Approximately 80% of a business owner’s net worth is their business, it is estimated by business intermediaries. Therefore it behooves business owners to take every step possible to increase the value of their business.
As a financial advisor to small businesses for many years, I’ve identified several ways an owner can maximize the value of his or her small business.
1. Financial Statements: Produce and maintain clean financial statements and update them monthly. Not only will this increase the value of a business, it will increase its value to lenders, stockholders, and potential buyers.
2. Bank Loans: Eliminate pre-payment penalties from all loans.
3. Receivables: Collect or write-off aged accounts receivables.
4. Payables: Bring all accounts payable up-to-date and keep them current. If necessary negotiate more favorable payment terms.
5. Financial Ratios: Compare your company’s financial ratios to industry standards and make adjustments. Your accountant or business consultant can help you with this.
6. Profits: Maximize profits at every opportunity. Review no less than monthly.
7. Pricing: Compare your pricing with your competition. Watch your ratios and know when your costs are rising, so you can maintain your margins.
8. Products: Discontinue unproductive or unprofitable product lines and/or services.
9. Competition: Think about and write down what makes you better than your competitors.
10. Records: Make sure all corporate (LLC) documents are current: filings, operating agreements, corporate documents, etc.
11. Trade Assets: Document all patents, registered trademarks, trade names, etc.
12. Company Story: Write a detailed company story that includes your history and your plans and projections for the future.
13. Operations Manual: Write an operations manual and keep it updated and complete.
14. Employee Handbook: Not only should you have a comprehensive handbook for employees. It should be signed by all employees. Their signed acknowledgement of receipt should be maintained in their personnel file.
15. Employee Files: Set up complete employee files and keep them correct and updated.
16. Employee Agreements: All necessary key employees should have an employment agreement, which includes a non-compete agreement.
17. Benefits: Document employee benefit plans and keep them current.
18. Owner Perks: Owners enjoy certain benefits which have cash value: vehicles, insurance, travel, services, etc. Document all of these benefits because they are to the free cash flow from the business in addition to taxable income. These benefits are not always visible to lenders and potential buyers
19. Inventory: A. Conduct a complete inventory of all equipment, furniture, and equipment. B. Conduct a complete inventory of goods for sale and make correcting entries for old or stale inventory.
20. Equipment: List all equipment including name, make, serial number, date of purchase, and acquisition cost. Update this list every time equipment is purchased, sold, or retired.
21. Agreements: Put all distribution agreements and exclusive rights agreements in writing and make sure they’re signed and kept current.
22. Facilities: Keep offices, warehouse, operations, and other facilities clean, neat, and attractive.

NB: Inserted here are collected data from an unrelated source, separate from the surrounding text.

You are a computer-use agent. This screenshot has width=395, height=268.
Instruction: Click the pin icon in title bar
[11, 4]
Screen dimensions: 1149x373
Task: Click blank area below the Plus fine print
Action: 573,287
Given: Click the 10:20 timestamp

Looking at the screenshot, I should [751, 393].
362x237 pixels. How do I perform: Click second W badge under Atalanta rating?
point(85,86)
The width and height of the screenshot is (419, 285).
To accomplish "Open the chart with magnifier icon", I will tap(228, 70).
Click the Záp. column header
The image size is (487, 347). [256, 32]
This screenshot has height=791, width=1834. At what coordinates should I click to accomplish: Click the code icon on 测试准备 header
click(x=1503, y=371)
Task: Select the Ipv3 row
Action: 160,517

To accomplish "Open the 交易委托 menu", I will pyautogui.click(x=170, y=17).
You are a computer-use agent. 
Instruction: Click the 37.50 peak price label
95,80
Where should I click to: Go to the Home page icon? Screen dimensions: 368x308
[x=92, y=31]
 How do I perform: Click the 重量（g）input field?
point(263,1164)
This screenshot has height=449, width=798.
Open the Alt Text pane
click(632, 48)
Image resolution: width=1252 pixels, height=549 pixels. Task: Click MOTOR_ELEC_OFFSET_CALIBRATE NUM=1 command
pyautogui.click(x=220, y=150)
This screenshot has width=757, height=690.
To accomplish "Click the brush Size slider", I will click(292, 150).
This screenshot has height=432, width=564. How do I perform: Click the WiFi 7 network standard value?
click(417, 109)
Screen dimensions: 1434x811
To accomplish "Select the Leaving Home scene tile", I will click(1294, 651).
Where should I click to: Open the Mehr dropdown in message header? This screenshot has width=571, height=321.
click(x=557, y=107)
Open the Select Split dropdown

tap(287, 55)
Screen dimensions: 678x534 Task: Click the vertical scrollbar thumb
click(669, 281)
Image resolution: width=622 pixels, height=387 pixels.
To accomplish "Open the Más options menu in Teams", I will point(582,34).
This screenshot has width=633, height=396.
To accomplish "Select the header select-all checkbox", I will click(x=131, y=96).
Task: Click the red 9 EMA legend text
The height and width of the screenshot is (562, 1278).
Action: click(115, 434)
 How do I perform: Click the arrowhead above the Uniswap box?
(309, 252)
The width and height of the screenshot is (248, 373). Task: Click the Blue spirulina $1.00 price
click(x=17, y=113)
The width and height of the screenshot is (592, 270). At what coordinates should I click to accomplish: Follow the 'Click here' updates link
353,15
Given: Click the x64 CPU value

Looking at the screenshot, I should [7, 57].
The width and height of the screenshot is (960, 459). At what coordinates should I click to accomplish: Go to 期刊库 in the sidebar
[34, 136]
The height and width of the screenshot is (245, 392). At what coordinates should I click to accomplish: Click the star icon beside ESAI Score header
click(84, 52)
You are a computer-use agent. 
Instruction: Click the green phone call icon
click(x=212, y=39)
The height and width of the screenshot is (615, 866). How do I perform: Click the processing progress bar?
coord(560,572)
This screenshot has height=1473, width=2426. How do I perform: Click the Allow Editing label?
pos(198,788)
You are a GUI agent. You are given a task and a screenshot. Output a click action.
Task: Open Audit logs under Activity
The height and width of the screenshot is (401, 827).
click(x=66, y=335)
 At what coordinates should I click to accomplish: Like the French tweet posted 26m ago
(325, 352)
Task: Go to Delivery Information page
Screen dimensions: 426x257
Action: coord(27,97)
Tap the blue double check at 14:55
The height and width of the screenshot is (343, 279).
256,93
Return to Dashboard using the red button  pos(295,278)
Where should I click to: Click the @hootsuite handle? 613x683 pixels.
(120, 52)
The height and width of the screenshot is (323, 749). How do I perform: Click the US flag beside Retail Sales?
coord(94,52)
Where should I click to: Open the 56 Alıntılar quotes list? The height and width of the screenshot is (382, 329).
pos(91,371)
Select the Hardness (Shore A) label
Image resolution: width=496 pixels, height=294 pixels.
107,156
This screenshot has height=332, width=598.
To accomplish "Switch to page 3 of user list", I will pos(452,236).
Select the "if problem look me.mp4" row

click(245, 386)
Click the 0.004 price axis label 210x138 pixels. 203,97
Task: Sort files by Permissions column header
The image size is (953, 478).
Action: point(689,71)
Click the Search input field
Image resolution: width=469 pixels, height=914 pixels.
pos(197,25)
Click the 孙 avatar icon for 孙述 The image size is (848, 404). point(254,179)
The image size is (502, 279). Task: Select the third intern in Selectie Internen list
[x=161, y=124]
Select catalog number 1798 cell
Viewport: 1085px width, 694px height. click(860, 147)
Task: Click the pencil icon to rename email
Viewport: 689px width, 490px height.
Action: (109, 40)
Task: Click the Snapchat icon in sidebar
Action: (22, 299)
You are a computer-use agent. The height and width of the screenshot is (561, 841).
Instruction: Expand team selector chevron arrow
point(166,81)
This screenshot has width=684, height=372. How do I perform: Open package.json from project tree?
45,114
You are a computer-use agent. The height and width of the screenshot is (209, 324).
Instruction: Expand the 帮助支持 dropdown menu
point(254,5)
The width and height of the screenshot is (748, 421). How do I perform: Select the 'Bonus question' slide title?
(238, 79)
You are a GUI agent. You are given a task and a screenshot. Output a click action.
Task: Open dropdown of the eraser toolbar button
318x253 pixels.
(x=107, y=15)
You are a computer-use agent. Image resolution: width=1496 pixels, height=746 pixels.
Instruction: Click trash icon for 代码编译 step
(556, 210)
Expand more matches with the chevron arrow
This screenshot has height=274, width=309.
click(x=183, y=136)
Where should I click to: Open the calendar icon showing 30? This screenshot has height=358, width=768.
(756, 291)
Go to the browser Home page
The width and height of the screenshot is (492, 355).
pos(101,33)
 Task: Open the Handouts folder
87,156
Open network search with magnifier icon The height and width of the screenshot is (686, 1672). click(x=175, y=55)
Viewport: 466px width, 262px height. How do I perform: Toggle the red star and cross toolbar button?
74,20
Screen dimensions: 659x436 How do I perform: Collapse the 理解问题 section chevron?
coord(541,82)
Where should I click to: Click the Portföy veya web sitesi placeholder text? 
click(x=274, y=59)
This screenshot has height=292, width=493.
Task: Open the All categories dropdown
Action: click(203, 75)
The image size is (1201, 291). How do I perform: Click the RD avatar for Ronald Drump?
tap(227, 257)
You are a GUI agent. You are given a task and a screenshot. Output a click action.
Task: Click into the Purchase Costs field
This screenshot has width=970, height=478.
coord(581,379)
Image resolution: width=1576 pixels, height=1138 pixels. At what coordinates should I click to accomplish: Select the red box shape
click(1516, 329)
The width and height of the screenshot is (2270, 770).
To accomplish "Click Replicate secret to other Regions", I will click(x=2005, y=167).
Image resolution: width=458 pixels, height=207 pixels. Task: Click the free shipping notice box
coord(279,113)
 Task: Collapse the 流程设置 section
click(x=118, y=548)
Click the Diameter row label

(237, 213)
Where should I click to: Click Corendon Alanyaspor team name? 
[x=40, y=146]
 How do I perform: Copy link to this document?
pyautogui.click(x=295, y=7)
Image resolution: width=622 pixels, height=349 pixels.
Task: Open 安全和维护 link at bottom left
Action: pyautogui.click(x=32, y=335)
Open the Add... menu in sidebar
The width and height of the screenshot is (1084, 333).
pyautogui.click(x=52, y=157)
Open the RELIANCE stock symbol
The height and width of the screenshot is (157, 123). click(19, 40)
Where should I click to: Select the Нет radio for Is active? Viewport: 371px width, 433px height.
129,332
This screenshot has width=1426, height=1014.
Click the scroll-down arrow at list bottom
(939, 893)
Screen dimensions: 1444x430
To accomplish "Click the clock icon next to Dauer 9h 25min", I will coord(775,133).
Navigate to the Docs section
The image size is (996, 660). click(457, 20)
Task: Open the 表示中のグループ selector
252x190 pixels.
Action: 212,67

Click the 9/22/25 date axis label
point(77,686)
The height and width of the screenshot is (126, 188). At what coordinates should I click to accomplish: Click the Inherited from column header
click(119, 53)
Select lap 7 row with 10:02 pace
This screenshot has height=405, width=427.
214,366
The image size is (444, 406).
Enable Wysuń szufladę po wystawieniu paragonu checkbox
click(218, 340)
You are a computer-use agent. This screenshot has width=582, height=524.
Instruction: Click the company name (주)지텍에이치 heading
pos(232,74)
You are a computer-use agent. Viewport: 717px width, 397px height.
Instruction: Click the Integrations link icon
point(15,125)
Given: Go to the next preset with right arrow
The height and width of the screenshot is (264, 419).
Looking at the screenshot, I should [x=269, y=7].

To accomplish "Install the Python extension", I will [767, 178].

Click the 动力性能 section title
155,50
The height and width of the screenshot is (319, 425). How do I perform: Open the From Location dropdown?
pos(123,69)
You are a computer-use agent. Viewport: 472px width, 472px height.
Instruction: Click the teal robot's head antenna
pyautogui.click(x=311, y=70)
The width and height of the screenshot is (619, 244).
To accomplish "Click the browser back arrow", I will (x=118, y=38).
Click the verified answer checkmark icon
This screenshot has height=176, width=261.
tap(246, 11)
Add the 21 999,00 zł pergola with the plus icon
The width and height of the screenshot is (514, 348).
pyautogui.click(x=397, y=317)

Watch competitors’ locations and keep your place looking as good or better than theirs.
23. Proprietary Assets: Document any proprietary services and assets: services, software, systems, patents, and any other intellectual properties.
24. Leases: Document all leases.
25. Maintenance: Equipment maintenance should be recorded, updated, and accurate for all maintenance.
If you systematically and methodically do all these things, not only will you increase the value of your business, you will stand head and shoulders above almost all of your competitors.